Нынешний кризис, как и все прежние, это, безусловно, кризис европейской идентичности, переоценки ценностей, языка описания действительности. Касается это всех сфер общественной жизни и во многом связано с проблемами, возникающими в ходе переживаемой миром коммуникационной революции, вызывающей все большую тревогу у политических элит (как правящих, так и на данный момент оппозиционных). Повсеместна тенденция к замене свободного обновления элит кооптацией в их состав, стремление к несменяемости людей и группировок у власти, к усилению контроля. И хотя эти тенденции наиболее заметны на востоке Европы, в Венгрии и отчасти в Италии, они имеют шансы стать определяющими для всего континента.

В начале 1990-х годов в Западной Европе (Франция, Англия, Германия) в тюрьмах сидело примерно 50-60 человек из 100 тысяч. К началу нашего века число заключенных удвоилось и достигло 100-120 на каждые 100 тыс. населения.
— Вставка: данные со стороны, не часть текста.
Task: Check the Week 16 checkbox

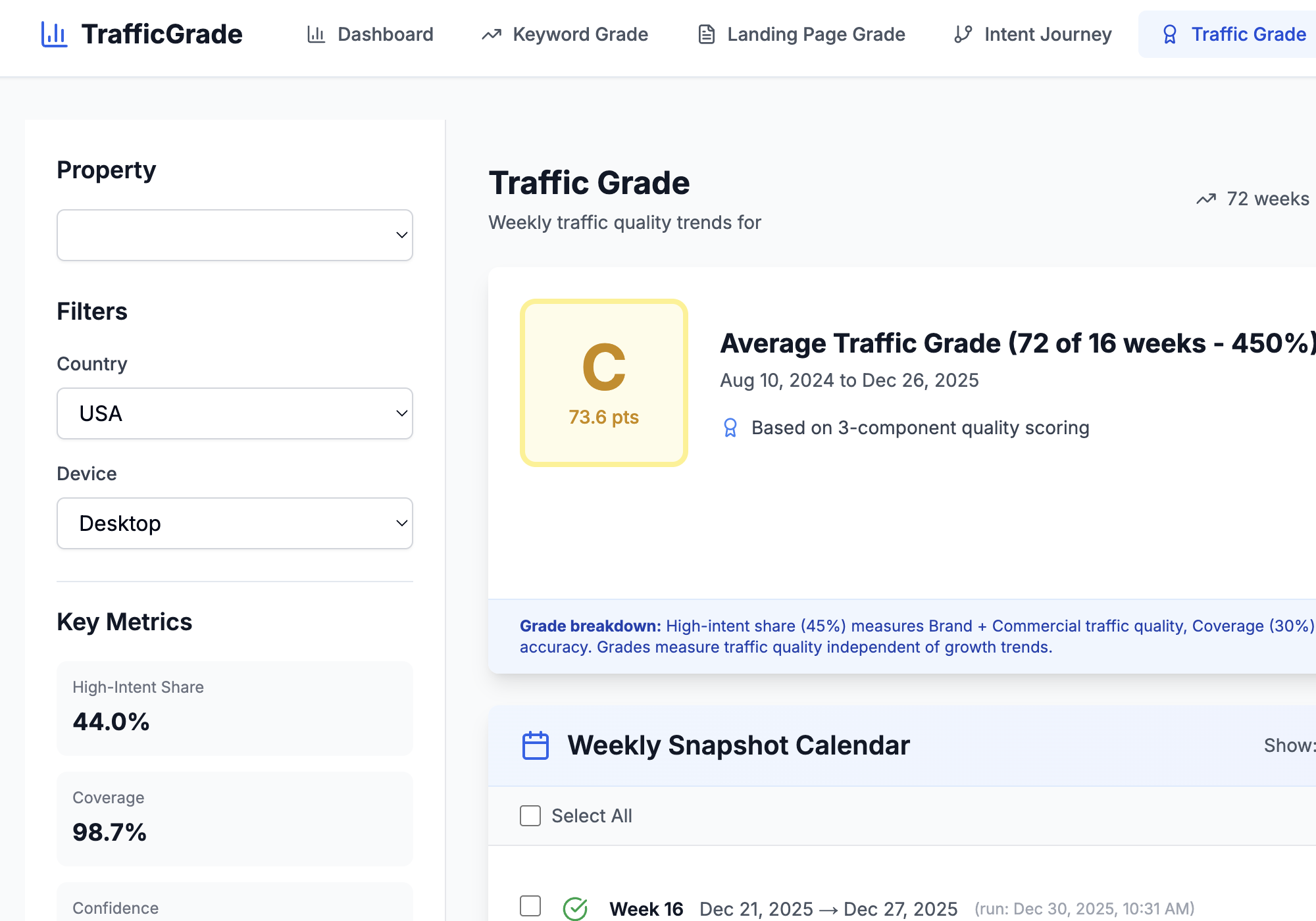Action: point(529,907)
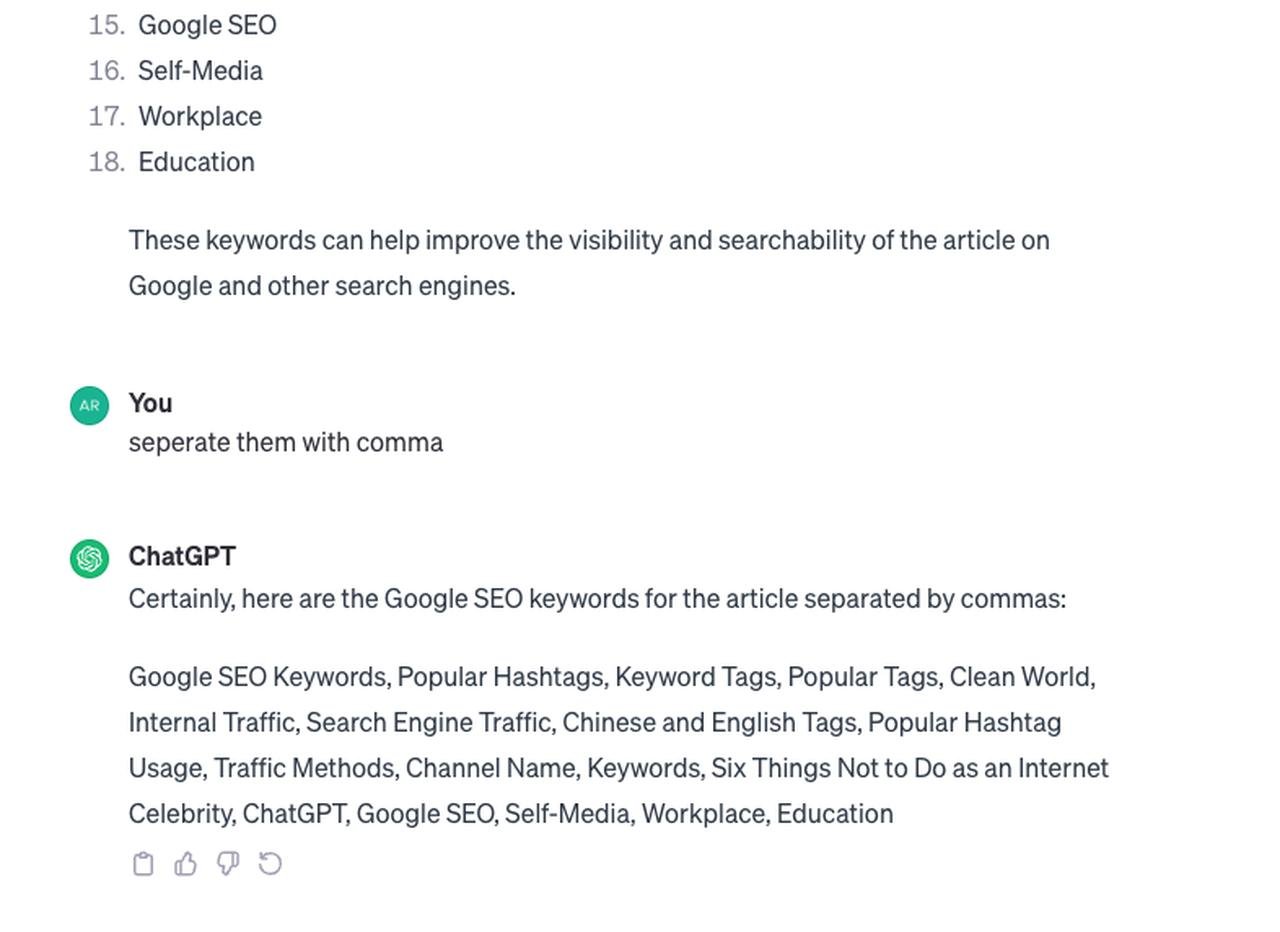Screen dimensions: 1280x932
Task: Copy the ChatGPT response with clipboard icon
Action: point(143,864)
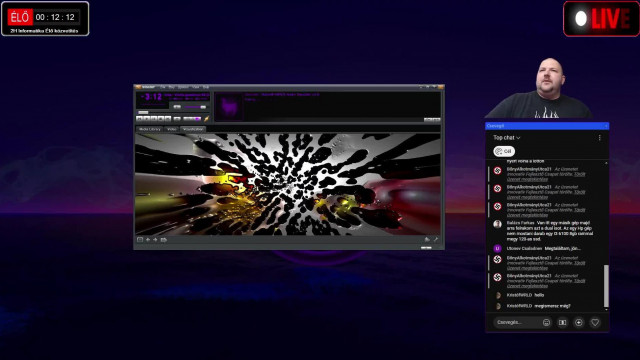Click Winamp's lightning bolt icon

click(207, 119)
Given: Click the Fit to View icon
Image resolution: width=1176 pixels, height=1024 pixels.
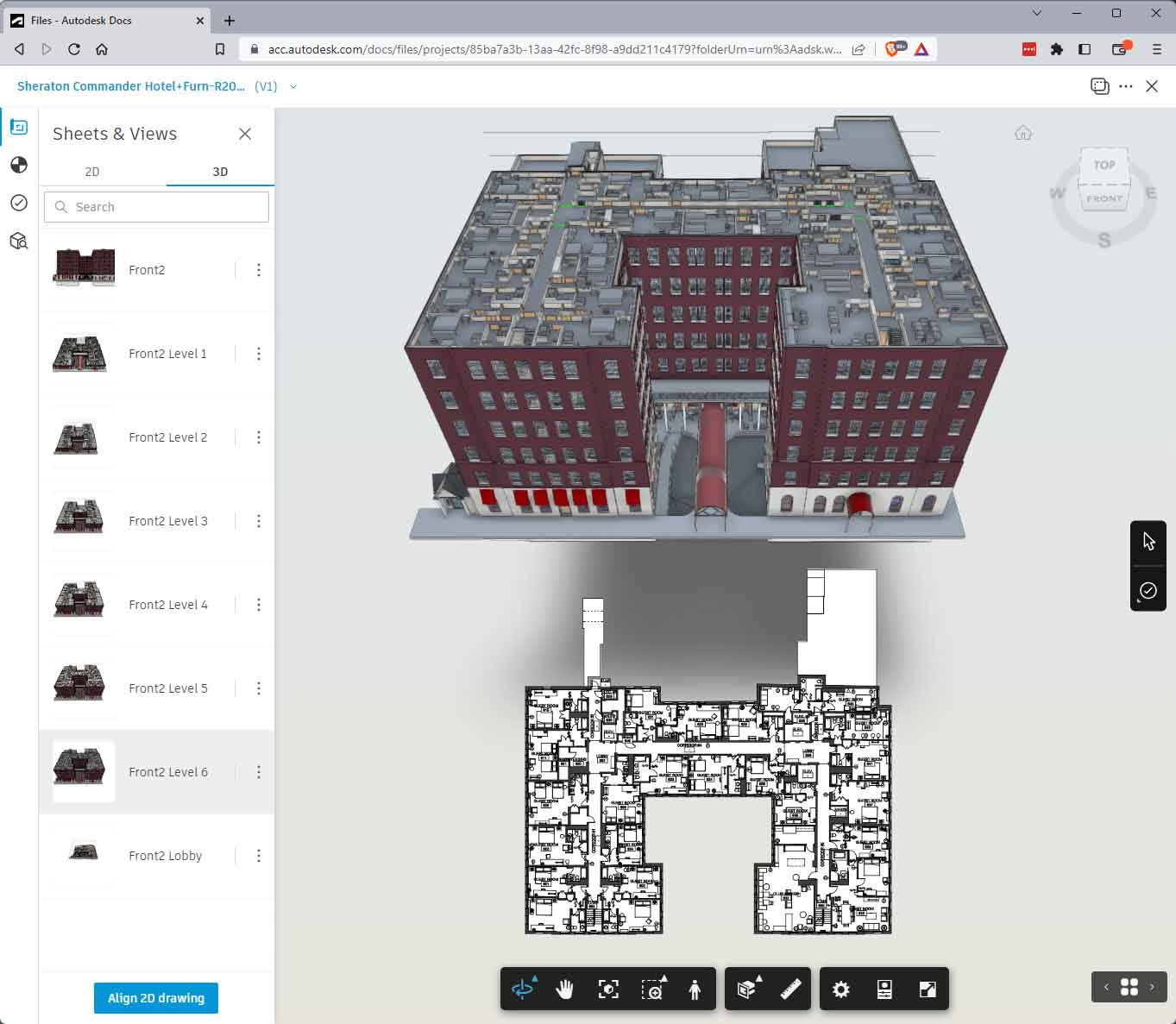Looking at the screenshot, I should [x=608, y=989].
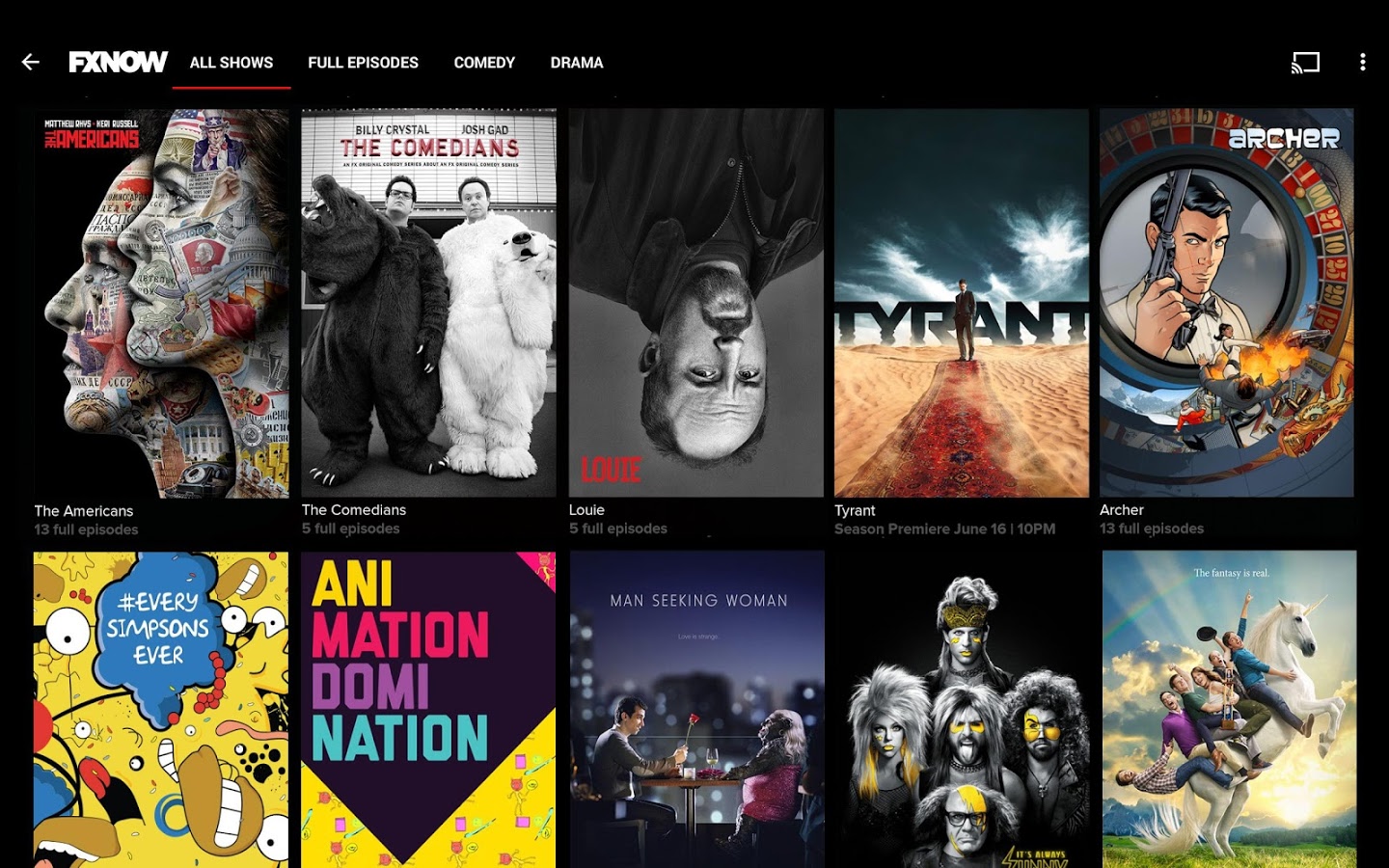Switch to the Full Episodes tab

[x=363, y=63]
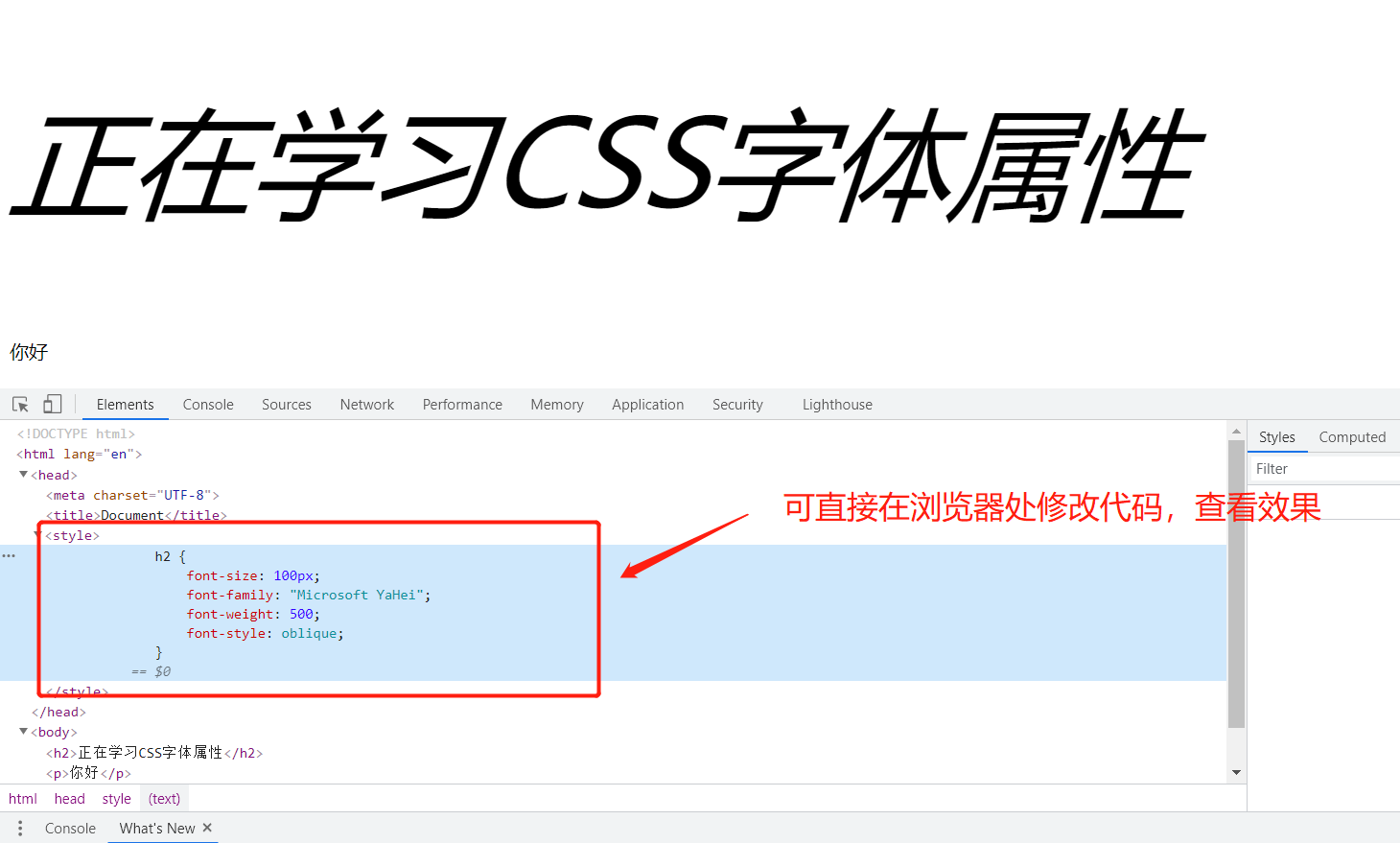Open the drawer three-dot menu
Viewport: 1400px width, 843px height.
coord(20,828)
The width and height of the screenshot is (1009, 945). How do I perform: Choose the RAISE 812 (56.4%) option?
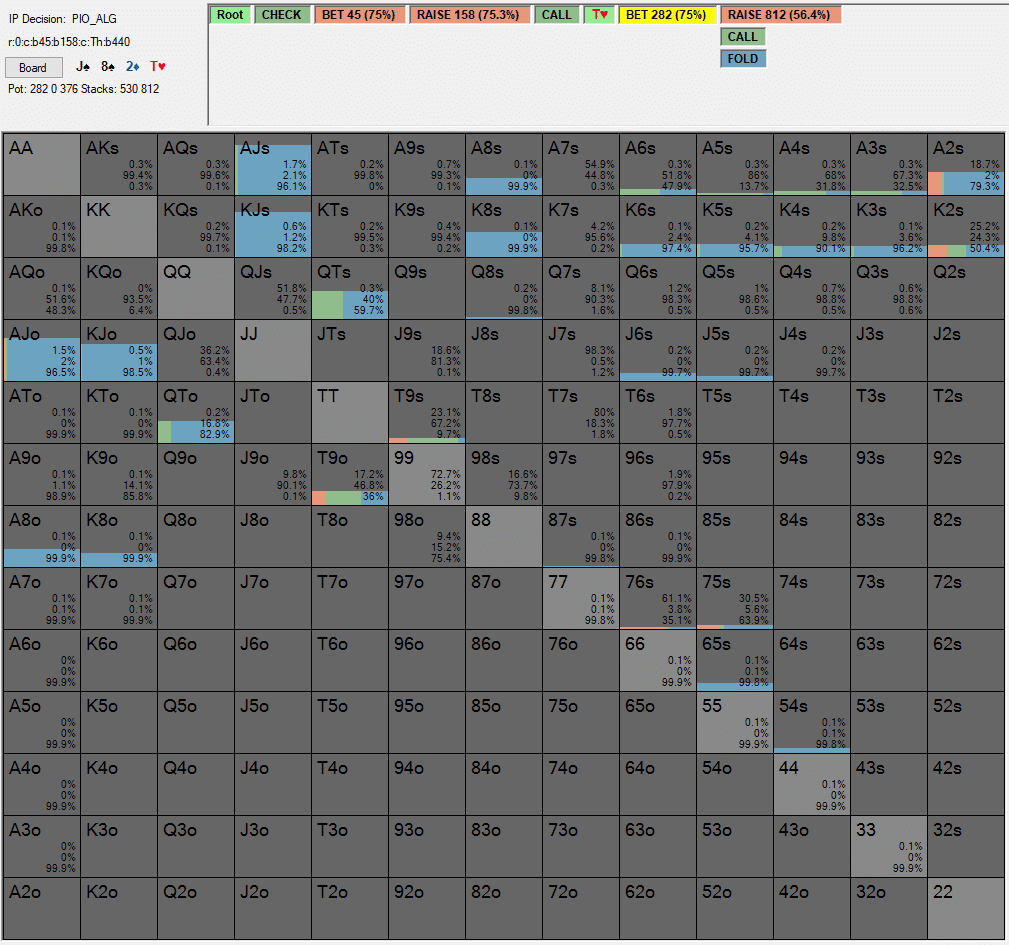pos(780,15)
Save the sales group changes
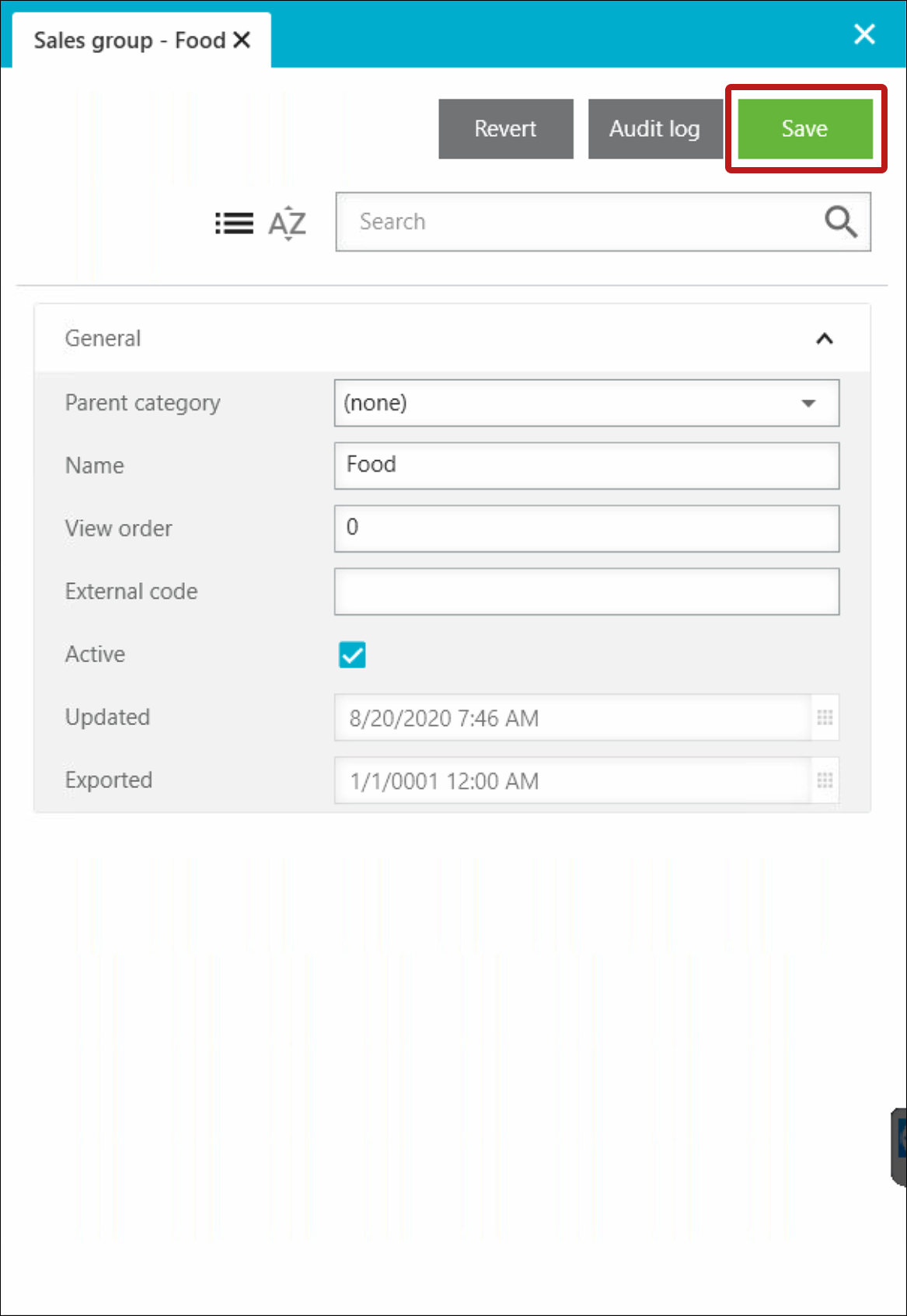 click(805, 128)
То же самое произошло и в США. Там, правда, всегда было много заключенных, но сейчас их 740 на каждые 100 тысяч. В России только немногим меньше. При этом в Европе количество насильственных преступлений практически не выросло.

Еще более впечатляющие последствия открылись в сфере экономического регулирования. Конечно же, новые коммуникационные технологии сделали невероятно много для эмансипации бизнеса. Теперь можно в секунды проводить трансакции, мир глобализировался и превратился в колоссальную бизнес-сеть. Естественно, в ней возникла своя иерархия, свои отношения, свои правила. Финансовые власти, причем прежде всего США и Западной Европы, отреагировали на это неожиданным образом. Они стали подменять отношения между субъектами бизнеса отношениями между бизнесом и самой властью.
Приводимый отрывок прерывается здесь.